▶ [Exercise goal]:
The expected result is the full set of records, copied precisely, with images dropped.

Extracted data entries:

<<<<

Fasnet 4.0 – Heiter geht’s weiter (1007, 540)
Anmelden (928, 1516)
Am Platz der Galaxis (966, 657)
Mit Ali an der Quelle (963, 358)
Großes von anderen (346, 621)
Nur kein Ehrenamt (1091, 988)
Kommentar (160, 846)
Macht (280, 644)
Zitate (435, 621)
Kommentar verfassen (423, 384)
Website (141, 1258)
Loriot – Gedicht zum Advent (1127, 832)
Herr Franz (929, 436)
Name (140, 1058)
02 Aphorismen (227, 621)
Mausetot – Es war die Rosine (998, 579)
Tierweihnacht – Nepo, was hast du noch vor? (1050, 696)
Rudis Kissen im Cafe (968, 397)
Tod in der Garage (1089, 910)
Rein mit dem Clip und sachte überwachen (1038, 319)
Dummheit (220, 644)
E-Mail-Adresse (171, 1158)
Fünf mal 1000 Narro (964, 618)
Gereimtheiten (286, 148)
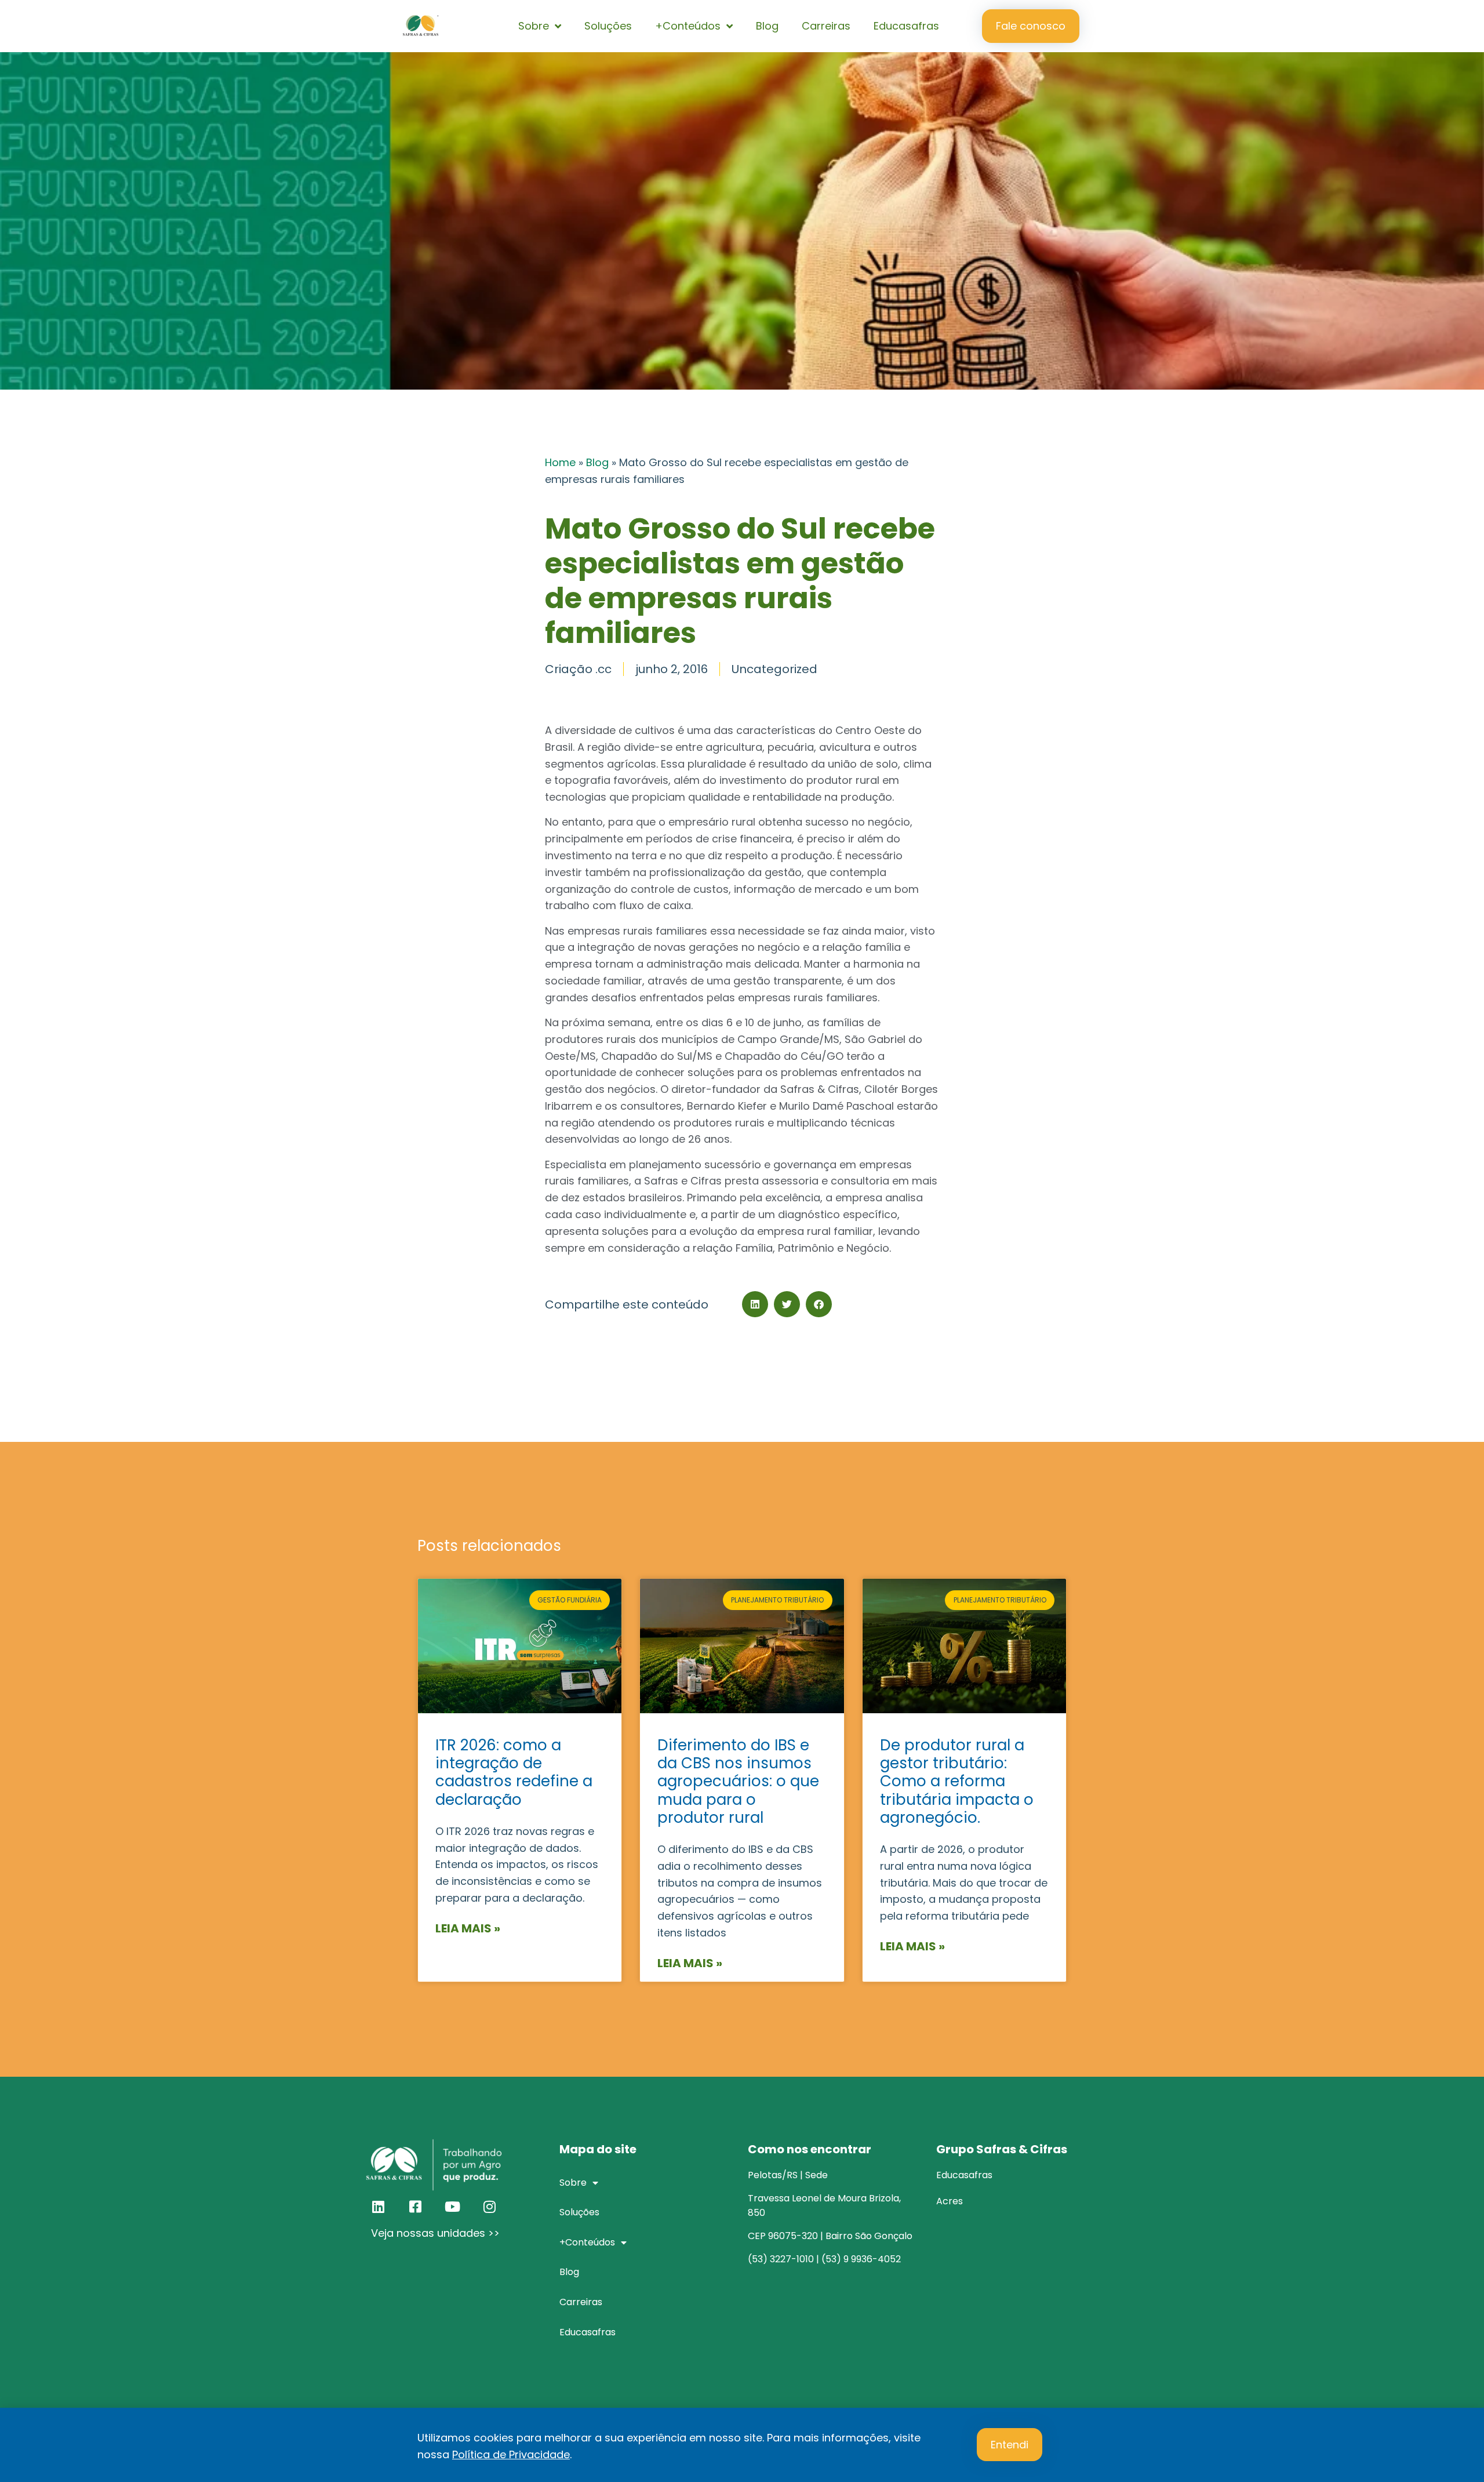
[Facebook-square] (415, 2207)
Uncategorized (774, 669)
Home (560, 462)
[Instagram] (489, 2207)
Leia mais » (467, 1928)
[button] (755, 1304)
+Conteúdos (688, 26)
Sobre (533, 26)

>>>>

▶ [Reply]:
Fasnet 4.0 – Heiter geht’s weiter (1007, 540)
Anmelden (928, 1516)
Am Platz der Galaxis (966, 657)
Mit Ali an der Quelle (963, 358)
Großes von anderen (346, 621)
Nur kein Ehrenamt (1091, 988)
Kommentar (160, 846)
Macht (280, 644)
Zitate (435, 621)
Kommentar verfassen (423, 384)
Website (141, 1258)
Loriot – Gedicht zum Advent (1127, 832)
Herr Franz (929, 436)
Name (140, 1058)
02 Aphorismen (227, 621)
Mausetot – Es war die Rosine (998, 579)
Tierweihnacht – Nepo, was hast du noch vor? (1050, 696)
Rudis Kissen im Cafe (968, 397)
Tod in der Garage (1089, 910)
Rein mit dem Clip und sachte überwachen (1038, 319)
Dummheit (220, 644)
E-Mail-Adresse (171, 1158)
Fünf mal 1000 Narro (964, 618)
Gereimtheiten (286, 148)
[Facebook-square] (415, 2207)
Uncategorized (774, 669)
Home (560, 462)
[Instagram] (489, 2207)
Leia mais » (467, 1928)
[button] (755, 1304)
+Conteúdos (688, 26)
Sobre (533, 26)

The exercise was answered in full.